Is New Mexico drawing its legislators from the bottom of the gene pool? It's only an illegal substance because some other dumb legislators made it that way. This was an opportunity to reverse that error.


Quote:
Asbill said that other drugs that are available to sick people are sometimes illegal for people to possess without a prescription, but he said there is a process for people to follow to obtain the drugs legally.
Is this guy so dim he doesn't realize that this legislation would provide people with a way to obtain their medical marijuana legally?


Quote:
"It would be better if researchers could come up with the ingredients that make marijuana beneficial to some and put it in a pill form", he said.
And if he'd done his homework he'd know that's already been tried. If you can't keep anything in your stomach pills aren't going to do you much good.


Quote:
“My thinking on that is that it sends a bad message to our young people that certain use of narcotics is acceptable. I think there’s just too much use and abuse of narcotics on the street today,” Leavell said. He said that prescription drugs are also problematic, but are controlled by prescriptive use.
The use of narcotics is acceptable. Doctors and dentists prescribe them every day. When sold on the street they're illegal drugs. When they're sold by prescription they're not. How would medical marijuana be any different?


Quote:
He said that cancer and other illnesses can cause discomfort, but he believes drugs that are already legal will take care of problems as well or better than marijuana.
Discomfort? How about excruciating unbearable unremitting pain? The drugs already available don't take care of the problem. If they did there'd be no need for this legislation.


Quote:
Senate bill 795, named the Lynn Pierson Compassionate Use Act, provided for the production and dispensing of marijuana within the state of New Mexico for people suffering from debilitating conditions such as cancer, glaucoma, multiple sclerosis, HIV/AIDS, epilepsy and spinal cord injuries.
This answers the objection about not having a legal source for the medical marijuana.


Quote:
Szczepanski said state Rep. Daniel Silva, an Albuquerque Democrat, was to blame for the hold-up.
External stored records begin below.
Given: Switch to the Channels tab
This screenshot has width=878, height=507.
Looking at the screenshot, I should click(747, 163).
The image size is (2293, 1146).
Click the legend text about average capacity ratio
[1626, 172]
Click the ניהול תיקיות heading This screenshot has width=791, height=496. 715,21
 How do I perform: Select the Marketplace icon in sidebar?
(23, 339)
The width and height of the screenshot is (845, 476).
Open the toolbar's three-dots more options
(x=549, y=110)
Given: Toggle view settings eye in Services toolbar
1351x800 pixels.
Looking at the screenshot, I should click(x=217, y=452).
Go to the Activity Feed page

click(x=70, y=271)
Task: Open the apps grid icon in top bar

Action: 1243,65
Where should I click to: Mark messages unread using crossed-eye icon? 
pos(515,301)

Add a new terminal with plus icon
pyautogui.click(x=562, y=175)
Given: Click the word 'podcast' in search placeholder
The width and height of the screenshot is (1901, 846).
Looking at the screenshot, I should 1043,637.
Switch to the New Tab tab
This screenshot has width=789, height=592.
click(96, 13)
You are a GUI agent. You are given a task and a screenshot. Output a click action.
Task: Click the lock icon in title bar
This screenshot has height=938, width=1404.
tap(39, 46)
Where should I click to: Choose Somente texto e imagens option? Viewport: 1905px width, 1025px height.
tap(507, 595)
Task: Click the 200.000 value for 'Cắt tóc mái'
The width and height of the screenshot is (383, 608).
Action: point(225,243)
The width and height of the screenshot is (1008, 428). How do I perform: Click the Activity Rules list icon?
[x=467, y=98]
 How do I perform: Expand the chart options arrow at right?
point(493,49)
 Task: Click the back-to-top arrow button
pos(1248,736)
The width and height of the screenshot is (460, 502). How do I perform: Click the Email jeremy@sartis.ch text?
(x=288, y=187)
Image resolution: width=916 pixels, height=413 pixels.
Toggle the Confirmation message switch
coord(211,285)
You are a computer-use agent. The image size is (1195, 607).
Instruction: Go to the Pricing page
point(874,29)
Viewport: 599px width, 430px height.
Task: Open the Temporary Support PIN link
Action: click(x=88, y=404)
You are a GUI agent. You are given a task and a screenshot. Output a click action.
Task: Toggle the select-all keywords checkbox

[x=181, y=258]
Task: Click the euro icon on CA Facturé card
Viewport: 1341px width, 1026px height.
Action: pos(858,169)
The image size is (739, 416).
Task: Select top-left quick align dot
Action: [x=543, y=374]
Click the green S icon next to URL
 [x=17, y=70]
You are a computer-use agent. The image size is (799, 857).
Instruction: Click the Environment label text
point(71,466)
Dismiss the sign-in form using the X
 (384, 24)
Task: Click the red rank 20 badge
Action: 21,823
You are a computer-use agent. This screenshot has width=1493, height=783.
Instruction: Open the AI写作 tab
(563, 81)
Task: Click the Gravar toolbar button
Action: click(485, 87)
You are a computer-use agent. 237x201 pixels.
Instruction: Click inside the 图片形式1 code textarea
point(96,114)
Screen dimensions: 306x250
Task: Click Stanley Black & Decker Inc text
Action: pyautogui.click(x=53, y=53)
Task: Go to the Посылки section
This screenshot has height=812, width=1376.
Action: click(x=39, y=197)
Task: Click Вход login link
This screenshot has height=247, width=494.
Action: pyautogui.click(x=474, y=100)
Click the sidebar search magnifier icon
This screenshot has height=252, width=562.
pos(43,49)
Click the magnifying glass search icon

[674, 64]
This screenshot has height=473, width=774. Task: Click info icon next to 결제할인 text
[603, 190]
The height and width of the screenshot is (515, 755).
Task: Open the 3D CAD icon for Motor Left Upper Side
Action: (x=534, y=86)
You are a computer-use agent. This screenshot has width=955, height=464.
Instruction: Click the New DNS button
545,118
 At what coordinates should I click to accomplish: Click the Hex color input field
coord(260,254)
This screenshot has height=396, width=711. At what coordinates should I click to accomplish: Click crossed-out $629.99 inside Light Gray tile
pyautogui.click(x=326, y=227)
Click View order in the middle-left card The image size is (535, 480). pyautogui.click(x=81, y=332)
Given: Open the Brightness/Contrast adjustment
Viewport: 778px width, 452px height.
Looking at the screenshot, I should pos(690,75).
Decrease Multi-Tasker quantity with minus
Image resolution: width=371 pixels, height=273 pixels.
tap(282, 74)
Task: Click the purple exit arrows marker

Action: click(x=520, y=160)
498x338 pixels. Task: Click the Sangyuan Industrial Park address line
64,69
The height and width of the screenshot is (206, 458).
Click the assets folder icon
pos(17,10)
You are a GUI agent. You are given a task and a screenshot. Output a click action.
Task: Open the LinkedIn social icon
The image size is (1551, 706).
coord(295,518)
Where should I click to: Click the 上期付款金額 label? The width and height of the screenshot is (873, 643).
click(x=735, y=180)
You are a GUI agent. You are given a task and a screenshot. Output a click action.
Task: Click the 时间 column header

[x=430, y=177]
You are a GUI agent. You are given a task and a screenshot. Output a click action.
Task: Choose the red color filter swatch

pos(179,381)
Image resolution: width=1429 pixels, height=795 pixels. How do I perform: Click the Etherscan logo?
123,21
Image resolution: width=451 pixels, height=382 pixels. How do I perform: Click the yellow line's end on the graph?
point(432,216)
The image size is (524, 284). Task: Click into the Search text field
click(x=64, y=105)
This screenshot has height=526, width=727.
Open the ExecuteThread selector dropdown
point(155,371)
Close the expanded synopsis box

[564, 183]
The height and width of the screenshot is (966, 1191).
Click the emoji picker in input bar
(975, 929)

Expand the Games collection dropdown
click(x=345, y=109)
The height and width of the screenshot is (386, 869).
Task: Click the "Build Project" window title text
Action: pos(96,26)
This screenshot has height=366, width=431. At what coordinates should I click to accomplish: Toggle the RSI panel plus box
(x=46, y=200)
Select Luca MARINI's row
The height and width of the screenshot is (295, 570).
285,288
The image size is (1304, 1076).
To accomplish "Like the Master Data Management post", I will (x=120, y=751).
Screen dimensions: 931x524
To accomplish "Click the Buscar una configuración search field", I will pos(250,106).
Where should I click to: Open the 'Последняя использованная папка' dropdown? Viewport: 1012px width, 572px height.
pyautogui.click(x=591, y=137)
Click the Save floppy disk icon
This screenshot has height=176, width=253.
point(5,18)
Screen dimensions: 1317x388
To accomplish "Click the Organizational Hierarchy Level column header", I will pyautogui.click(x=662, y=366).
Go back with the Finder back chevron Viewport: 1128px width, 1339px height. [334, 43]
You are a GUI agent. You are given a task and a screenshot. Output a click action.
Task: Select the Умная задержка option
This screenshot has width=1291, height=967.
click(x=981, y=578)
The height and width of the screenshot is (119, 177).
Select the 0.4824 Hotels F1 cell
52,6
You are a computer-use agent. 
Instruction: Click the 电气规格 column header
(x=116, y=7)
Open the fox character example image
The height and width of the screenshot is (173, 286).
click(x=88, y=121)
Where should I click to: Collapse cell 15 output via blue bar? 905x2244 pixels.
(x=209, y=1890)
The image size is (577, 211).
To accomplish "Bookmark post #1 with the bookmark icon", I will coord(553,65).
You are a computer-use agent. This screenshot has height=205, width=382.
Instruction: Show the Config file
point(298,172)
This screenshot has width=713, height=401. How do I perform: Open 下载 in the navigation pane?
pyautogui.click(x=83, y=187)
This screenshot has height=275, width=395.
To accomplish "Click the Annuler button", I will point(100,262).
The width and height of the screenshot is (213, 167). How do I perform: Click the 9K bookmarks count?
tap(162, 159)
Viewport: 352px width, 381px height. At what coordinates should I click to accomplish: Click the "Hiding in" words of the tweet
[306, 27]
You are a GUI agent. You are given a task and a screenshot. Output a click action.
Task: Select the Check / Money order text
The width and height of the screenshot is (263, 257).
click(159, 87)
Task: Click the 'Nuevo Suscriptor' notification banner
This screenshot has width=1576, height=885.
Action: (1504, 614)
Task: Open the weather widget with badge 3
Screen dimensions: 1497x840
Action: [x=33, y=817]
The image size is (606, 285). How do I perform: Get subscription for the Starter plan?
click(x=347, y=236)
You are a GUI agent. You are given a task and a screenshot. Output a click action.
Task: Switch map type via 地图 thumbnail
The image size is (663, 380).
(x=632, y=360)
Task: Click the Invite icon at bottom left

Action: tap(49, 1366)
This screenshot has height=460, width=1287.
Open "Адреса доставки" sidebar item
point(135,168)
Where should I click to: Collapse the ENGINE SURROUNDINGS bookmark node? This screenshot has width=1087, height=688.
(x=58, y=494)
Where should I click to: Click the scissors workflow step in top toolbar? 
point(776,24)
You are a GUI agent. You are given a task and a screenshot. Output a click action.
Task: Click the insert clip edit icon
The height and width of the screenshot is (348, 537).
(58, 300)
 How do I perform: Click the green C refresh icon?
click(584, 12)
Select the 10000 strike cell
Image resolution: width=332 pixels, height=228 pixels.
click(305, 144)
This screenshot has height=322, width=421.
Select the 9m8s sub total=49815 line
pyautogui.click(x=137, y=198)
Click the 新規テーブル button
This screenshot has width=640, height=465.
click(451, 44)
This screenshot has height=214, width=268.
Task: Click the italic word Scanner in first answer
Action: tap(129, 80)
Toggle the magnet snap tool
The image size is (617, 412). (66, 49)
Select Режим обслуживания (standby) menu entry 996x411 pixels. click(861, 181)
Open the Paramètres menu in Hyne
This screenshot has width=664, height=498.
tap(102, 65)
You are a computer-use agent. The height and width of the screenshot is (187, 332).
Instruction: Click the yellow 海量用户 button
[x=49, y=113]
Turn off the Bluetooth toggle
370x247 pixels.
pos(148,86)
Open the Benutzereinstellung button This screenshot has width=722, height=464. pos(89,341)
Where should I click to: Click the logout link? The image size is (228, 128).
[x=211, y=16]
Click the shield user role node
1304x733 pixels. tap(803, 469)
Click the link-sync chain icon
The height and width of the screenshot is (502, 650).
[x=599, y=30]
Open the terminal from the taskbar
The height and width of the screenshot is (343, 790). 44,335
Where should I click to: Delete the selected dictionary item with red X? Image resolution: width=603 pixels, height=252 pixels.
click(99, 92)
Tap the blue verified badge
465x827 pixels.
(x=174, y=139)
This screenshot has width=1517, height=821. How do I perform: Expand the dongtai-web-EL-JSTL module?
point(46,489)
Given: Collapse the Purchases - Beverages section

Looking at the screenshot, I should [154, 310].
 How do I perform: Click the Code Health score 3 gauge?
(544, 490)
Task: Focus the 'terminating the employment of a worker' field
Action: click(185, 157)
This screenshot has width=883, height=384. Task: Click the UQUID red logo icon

According to the Santa Fe New Mexican, Silva held up the bill because he could not get a bill that would help his constituents to build homes more cheaply in southwest Albuquerque heard in the Senate.

“I don’t want that bill heard,” Silva told the Santa Fe New Mexican regarding the medical marijuana bill. “My bill is a lot more important to my constituents.”
Silva should burn in Hell for playing politics with people's lives. I rarely wish ill on people, but this guy really needs a dose of colon cancer to recover his humanity.